------ Material for this task

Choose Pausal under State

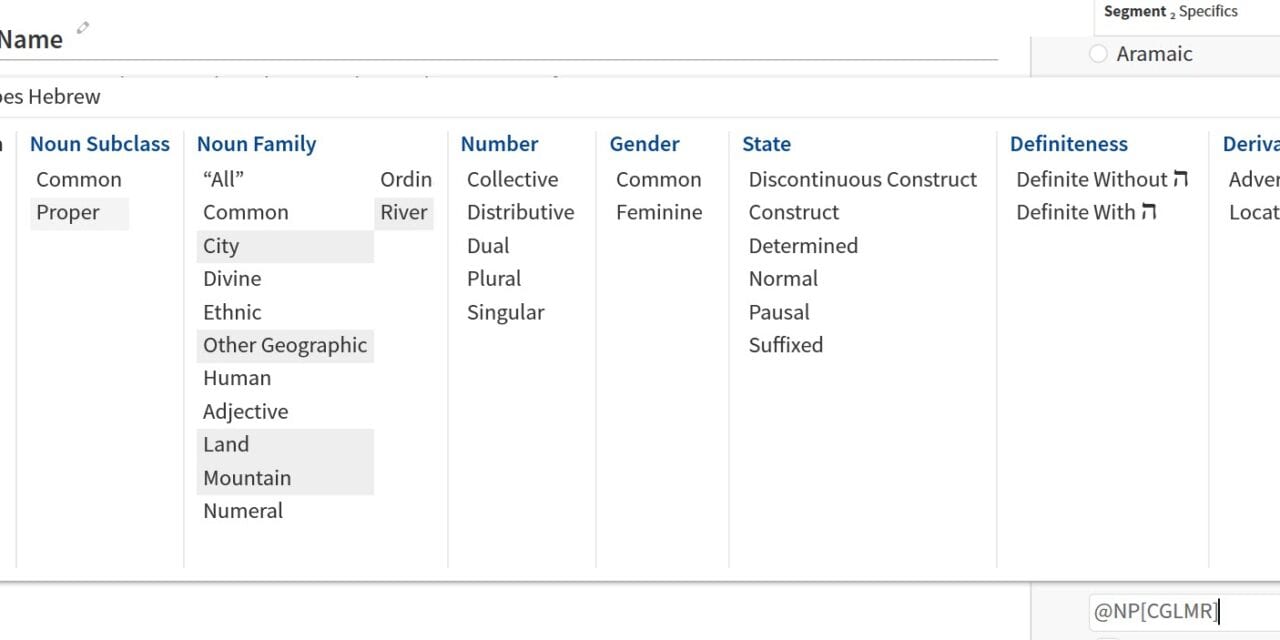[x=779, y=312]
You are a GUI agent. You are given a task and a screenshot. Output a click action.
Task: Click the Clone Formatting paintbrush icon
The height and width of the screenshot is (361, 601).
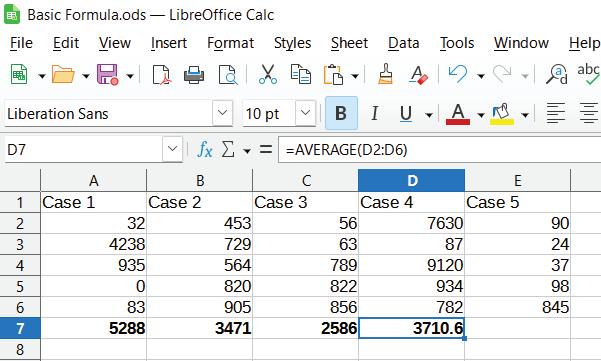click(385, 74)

------------

** Instructions to follow **
From the first record to the last, restate everything exactly but omit the pictures.

** Reply to the task **
Choose Pausal under State

[x=779, y=312]
You are a GUI agent. You are given a task and a screenshot. Output a click action.
Task: Click the Clone Formatting paintbrush icon
The height and width of the screenshot is (361, 601).
click(385, 74)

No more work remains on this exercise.